■ **Task brief**
Write out all of the data below word for word, keeping each line in its original order and form.

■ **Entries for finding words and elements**
• • • • •

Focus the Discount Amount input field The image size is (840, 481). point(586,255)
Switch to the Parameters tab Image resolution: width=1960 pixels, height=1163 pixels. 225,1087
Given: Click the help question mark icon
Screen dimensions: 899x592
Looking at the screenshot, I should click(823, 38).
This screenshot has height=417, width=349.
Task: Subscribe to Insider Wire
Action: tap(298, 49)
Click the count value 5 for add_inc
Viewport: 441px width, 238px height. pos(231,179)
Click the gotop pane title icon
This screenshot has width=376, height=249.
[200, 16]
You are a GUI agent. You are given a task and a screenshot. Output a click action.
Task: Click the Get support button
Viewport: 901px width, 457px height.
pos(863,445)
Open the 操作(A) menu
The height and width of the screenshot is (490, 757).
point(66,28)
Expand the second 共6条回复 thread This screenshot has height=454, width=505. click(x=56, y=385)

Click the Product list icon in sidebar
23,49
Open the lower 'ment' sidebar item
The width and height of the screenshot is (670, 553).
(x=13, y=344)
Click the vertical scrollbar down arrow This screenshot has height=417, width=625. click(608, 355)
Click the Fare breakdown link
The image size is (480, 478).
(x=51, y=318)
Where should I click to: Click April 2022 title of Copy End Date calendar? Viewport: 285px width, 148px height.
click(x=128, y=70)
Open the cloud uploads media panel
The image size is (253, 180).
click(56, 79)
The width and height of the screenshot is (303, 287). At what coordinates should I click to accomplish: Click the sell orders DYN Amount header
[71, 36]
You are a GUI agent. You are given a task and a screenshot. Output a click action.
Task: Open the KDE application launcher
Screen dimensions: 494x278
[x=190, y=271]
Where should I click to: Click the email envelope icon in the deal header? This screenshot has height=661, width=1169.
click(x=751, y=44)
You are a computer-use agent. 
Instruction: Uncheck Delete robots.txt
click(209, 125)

• • • • •

■ **The output**
Focus the Discount Amount input field The image size is (840, 481). point(586,255)
Switch to the Parameters tab Image resolution: width=1960 pixels, height=1163 pixels. 225,1087
Given: Click the help question mark icon
Screen dimensions: 899x592
Looking at the screenshot, I should click(823, 38).
This screenshot has height=417, width=349.
Task: Subscribe to Insider Wire
Action: tap(298, 49)
Click the count value 5 for add_inc
Viewport: 441px width, 238px height. pos(231,179)
Click the gotop pane title icon
This screenshot has width=376, height=249.
[200, 16]
You are a GUI agent. You are given a task and a screenshot. Output a click action.
Task: Click the Get support button
Viewport: 901px width, 457px height.
pos(863,445)
Open the 操作(A) menu
The height and width of the screenshot is (490, 757).
point(66,28)
Expand the second 共6条回复 thread This screenshot has height=454, width=505. click(x=56, y=385)

Click the Product list icon in sidebar
23,49
Open the lower 'ment' sidebar item
The width and height of the screenshot is (670, 553).
(x=13, y=344)
Click the vertical scrollbar down arrow This screenshot has height=417, width=625. click(608, 355)
Click the Fare breakdown link
The image size is (480, 478).
(x=51, y=318)
Where should I click to: Click April 2022 title of Copy End Date calendar? Viewport: 285px width, 148px height.
click(x=128, y=70)
Open the cloud uploads media panel
The image size is (253, 180).
click(56, 79)
The width and height of the screenshot is (303, 287). At what coordinates should I click to accomplish: Click the sell orders DYN Amount header
[71, 36]
You are a GUI agent. You are given a task and a screenshot. Output a click action.
Task: Open the KDE application launcher
Screen dimensions: 494x278
[x=190, y=271]
Where should I click to: Click the email envelope icon in the deal header? This screenshot has height=661, width=1169.
click(x=751, y=44)
You are a computer-use agent. 
Instruction: Uncheck Delete robots.txt
click(209, 125)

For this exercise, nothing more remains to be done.